Anteriormente, estudiamos los sellos y las trompetas como dos de los tres grupos de símbolos que plantean siete sucesos y que, a la vez, muestran una misma realidad. Antes de comenzar con el tercero y último, Juan hizo una pausa para ayudarnos a entender que la batalla entre el bien y mal no es un simple conflicto dentro de nosotros mismos, sino una lucha que va mucho más allá. Veamos cuál es. 

Dios quiere que entendamos que la persecución a los creyentes y al mal no es algo nuevo. Tuvo sus orígenes en una batalla cósmica entre Dios y Satanás en la historia pasada (Is 14:12-17). El inicio de esta guerra lo encontramos en Génesis 3:15. La serpiente, Satanás o el dragón, como quieras llamarle, odia a Dios y siempre ha querido destruir a Cristo y a su gente. La única manera que existe para protegernos contra este odio es a través de la sangre del Cordero y del mensaje de cual damos testimonio, valorando más al Evangelio que a nuestra propia vida (Ap 12:11); la única esperanza que tenemos en vida y muerte es que pertenecemos a Cristo y Él nos guardará de la destrucción que Satanás quiere que experimentemos.

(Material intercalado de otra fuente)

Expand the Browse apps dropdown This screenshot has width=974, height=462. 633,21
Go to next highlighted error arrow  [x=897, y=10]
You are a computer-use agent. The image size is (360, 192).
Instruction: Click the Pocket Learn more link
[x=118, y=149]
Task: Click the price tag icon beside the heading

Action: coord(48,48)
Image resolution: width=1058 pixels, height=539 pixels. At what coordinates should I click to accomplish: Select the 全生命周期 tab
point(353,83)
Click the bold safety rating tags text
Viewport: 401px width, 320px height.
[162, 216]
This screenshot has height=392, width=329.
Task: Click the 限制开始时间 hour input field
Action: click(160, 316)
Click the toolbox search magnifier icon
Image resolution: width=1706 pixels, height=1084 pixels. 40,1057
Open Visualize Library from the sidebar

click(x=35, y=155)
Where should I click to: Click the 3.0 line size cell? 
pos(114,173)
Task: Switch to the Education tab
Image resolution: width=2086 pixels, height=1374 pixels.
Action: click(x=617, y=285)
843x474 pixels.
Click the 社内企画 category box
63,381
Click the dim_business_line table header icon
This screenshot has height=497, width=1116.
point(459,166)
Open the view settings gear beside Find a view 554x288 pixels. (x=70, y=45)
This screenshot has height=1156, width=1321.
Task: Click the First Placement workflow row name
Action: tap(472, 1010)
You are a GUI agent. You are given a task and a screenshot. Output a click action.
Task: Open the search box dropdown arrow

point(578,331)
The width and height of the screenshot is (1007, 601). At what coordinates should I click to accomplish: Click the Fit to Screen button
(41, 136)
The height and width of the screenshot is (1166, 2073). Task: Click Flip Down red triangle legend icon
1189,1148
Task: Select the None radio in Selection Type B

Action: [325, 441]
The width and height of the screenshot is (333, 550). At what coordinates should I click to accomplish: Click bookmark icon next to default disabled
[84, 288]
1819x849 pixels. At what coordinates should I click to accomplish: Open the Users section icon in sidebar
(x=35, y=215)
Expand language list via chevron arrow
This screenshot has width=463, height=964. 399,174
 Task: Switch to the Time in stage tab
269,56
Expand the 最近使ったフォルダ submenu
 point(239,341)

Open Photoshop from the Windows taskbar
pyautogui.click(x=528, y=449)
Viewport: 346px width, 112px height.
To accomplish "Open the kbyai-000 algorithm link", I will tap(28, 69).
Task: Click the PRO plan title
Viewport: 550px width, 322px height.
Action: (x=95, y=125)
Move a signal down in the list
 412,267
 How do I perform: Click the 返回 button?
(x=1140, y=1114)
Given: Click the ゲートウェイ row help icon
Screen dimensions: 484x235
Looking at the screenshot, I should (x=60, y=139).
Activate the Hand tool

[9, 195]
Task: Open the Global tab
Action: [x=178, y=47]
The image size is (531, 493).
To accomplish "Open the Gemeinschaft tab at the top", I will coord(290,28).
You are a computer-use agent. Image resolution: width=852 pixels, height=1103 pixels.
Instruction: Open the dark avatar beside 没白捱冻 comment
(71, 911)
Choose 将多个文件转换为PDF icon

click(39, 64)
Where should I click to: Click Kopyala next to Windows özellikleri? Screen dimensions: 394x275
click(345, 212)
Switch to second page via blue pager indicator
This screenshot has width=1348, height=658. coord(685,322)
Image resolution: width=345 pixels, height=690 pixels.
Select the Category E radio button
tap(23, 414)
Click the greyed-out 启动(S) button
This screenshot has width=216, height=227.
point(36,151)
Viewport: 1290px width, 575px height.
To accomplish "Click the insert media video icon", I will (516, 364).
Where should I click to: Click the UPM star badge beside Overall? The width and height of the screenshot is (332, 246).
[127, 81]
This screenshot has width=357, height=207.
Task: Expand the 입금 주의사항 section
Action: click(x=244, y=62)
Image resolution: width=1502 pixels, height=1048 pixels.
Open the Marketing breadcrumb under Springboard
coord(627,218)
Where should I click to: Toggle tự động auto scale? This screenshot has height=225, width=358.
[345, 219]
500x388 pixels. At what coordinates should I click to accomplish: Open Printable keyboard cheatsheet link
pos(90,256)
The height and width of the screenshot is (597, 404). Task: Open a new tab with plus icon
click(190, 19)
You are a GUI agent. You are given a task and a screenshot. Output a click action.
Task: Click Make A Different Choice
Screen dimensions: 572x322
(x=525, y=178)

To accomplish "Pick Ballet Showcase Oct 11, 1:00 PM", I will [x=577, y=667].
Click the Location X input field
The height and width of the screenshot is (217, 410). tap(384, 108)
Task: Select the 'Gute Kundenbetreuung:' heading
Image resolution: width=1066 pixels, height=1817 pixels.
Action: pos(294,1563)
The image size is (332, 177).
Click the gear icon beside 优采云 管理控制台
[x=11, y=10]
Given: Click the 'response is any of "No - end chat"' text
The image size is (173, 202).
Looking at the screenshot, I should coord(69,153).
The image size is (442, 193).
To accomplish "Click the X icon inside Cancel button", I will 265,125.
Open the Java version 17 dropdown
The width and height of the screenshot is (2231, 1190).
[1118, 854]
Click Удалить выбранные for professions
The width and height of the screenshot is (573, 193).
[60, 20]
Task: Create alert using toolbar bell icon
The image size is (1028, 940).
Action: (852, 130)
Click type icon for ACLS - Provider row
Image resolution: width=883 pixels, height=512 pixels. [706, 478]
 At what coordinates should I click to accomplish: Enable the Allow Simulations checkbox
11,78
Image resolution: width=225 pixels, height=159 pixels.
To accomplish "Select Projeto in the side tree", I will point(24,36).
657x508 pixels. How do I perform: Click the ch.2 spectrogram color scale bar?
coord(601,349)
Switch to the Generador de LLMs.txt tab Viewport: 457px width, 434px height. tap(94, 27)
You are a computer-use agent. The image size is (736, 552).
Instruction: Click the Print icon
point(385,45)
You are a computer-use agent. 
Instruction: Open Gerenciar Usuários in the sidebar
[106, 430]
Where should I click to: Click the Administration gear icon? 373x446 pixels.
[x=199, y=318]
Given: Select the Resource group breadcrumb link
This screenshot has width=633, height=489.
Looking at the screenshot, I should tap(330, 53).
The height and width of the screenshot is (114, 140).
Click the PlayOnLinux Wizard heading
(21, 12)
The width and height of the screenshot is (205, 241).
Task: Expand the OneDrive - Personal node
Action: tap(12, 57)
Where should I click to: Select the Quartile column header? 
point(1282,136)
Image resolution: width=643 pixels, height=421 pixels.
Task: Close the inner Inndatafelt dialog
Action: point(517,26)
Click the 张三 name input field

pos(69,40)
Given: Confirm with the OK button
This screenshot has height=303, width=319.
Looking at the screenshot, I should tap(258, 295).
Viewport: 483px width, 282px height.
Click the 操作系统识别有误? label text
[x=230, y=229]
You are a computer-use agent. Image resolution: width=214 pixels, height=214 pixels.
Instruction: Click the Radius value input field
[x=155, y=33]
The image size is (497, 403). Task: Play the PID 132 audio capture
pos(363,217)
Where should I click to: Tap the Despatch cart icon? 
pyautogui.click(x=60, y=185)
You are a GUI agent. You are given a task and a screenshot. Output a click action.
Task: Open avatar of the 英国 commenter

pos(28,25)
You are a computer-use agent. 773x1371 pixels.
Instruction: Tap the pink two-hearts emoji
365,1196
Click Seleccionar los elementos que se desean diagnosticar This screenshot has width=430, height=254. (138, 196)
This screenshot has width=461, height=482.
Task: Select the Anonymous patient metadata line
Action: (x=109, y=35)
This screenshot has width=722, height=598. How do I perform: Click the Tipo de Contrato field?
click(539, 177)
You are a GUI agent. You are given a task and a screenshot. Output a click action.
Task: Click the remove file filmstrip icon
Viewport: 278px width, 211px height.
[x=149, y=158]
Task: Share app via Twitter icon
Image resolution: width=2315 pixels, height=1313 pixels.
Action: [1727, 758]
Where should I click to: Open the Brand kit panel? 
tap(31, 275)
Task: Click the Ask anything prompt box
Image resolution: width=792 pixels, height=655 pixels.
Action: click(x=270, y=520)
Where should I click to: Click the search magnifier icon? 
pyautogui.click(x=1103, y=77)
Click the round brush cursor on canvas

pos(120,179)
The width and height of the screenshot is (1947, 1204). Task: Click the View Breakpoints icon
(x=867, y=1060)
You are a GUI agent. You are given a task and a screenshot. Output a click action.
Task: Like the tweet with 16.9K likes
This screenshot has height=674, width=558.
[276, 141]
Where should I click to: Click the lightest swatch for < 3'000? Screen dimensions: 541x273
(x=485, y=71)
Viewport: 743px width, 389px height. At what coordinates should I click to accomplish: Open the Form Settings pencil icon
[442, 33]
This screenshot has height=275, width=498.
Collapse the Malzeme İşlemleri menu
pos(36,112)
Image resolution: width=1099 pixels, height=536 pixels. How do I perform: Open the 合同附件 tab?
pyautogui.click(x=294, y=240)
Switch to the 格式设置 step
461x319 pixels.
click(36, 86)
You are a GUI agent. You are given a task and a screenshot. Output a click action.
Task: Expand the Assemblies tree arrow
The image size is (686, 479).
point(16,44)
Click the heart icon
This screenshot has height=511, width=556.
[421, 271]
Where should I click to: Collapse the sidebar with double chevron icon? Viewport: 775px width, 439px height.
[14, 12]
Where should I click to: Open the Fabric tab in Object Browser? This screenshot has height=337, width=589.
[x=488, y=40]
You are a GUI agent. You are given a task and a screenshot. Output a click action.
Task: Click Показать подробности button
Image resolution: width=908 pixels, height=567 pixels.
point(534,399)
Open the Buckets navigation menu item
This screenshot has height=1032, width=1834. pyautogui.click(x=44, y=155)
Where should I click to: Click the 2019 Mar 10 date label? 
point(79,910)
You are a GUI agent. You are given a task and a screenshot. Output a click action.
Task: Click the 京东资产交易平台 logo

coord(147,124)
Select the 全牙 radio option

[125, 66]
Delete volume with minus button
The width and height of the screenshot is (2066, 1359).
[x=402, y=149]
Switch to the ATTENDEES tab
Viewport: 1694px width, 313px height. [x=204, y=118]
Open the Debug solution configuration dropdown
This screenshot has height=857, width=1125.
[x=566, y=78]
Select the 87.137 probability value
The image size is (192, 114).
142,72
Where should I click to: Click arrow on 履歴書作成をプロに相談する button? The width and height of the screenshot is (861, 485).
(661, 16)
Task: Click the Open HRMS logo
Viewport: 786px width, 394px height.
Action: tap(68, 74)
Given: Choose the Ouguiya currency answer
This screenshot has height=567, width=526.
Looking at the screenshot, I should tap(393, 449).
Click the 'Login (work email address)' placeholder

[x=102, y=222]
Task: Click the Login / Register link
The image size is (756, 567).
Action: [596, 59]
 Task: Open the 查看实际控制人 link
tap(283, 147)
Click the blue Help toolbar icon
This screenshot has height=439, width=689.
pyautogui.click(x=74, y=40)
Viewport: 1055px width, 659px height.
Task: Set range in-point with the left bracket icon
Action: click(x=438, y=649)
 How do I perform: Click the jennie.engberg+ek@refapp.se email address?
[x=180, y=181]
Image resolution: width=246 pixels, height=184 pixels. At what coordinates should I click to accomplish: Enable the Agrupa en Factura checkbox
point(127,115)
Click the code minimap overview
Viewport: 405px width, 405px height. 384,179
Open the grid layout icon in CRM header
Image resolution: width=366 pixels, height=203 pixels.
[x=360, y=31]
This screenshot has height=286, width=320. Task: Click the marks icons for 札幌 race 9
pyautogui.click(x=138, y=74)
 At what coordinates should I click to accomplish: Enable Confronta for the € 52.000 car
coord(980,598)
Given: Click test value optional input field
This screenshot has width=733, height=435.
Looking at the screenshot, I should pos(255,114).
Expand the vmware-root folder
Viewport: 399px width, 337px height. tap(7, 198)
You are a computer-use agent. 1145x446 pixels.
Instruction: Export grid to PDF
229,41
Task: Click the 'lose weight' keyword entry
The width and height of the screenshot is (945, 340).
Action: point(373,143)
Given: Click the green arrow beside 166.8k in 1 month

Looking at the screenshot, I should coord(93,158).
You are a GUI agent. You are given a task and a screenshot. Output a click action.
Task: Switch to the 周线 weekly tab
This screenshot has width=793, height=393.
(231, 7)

Más adelante, Juan nos presenta al diablo detrás de dos bestias. Algunos dicen que representan al falso profeta y al anticristo, dos figuras que buscarán que la gente adore al diablo. Otros piensan que simbolizan poderes militares y políticos que también tendrán la intención de llevar a la gente a Satanás bajo la filosofía de que cada quien puede hacer su voluntad y desobedecer a Dios sin ninguna consecuencia. Sin importar la interpretación, el objetivo es el mismo: alejar a las personas de Dios. 

Desde siempre ha existido y existirá hasta el final de los tiempos una lucha para separarnos de nuestro Creador.  Aun si no estás muy familiarizada con el libro de Apocalipsis, estoy segura de que en algún momento de tu vida has escuchado hablar del 666. Este es un símbolo bastante famoso. Es visto como un chip o una marca tipo tatuaje. De lo que se trata es que, quien lo porte, dará por hecho que está del lado del diablo (Ap 13:17, Ap 15:2). 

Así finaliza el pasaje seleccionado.